[Start of Attachment]
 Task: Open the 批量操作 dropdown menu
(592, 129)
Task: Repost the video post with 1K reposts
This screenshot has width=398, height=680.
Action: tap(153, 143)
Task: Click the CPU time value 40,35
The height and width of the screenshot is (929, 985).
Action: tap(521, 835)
[End of Attachment]
[Start of Attachment]
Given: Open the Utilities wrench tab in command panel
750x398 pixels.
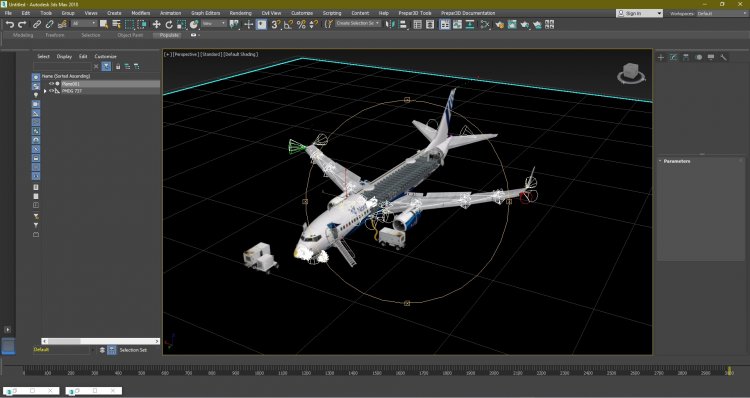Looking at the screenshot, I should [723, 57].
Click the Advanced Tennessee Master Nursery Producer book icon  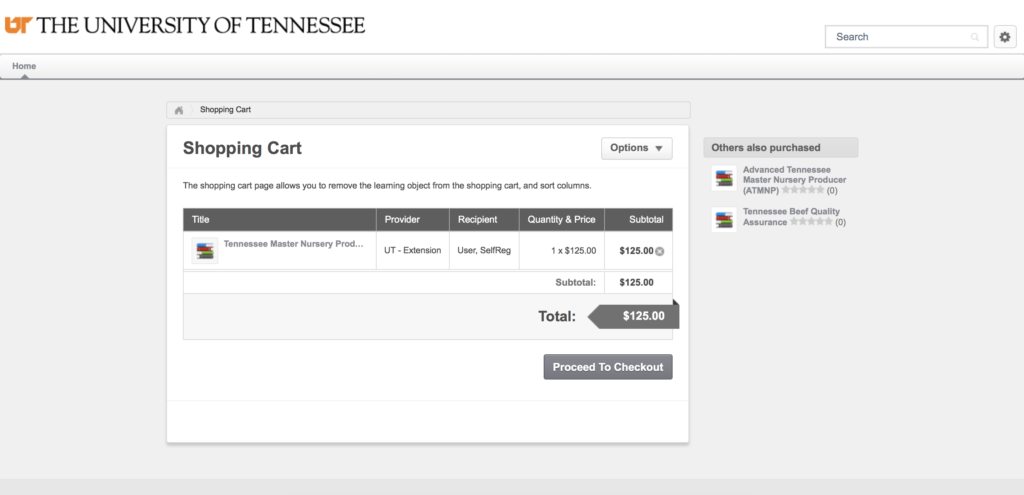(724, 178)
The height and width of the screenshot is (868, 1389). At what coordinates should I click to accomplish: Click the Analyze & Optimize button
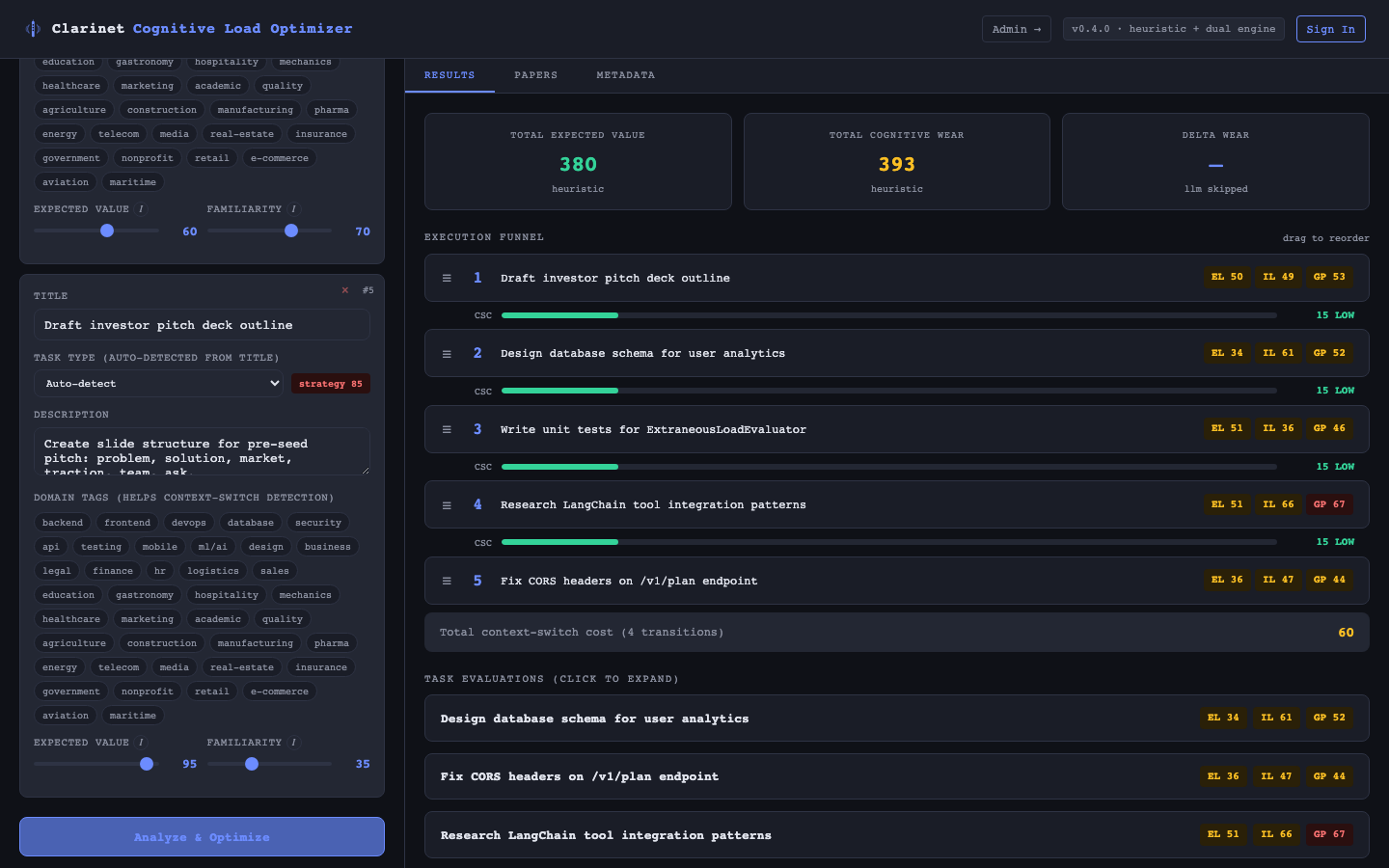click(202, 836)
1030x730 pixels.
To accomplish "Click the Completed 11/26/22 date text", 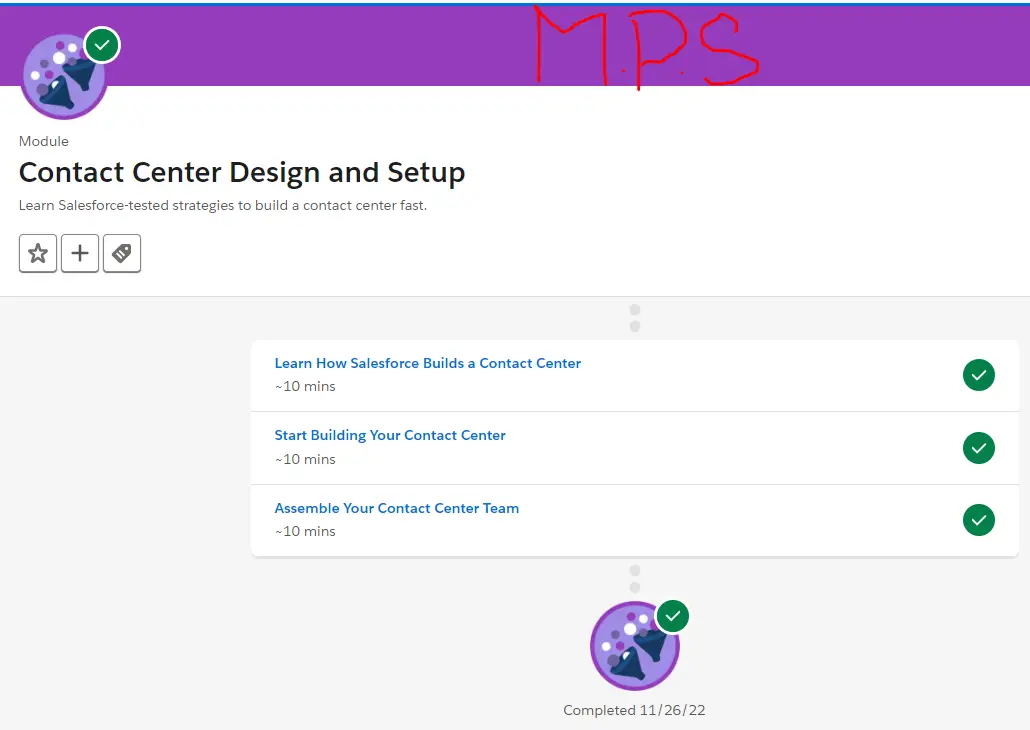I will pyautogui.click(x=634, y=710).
[End of Attachment]
[Start of Attachment]
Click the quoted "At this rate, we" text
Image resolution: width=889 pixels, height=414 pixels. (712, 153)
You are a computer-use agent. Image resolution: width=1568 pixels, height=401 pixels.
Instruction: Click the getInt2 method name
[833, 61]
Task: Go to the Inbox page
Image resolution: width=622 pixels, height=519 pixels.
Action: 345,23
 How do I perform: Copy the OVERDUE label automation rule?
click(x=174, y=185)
[End of Attachment]
_Exercise prompt_:
In the entries above, find the line with "Task: Open the 批量操作 dropdown menu" and the line with "Task: Click the CPU time value 40,35", then restate word for word both of them and every line between, with nothing more.

_Your solution_:
 Task: Open the 批量操作 dropdown menu
(592, 129)
Task: Repost the video post with 1K reposts
This screenshot has width=398, height=680.
Action: tap(153, 143)
Task: Click the CPU time value 40,35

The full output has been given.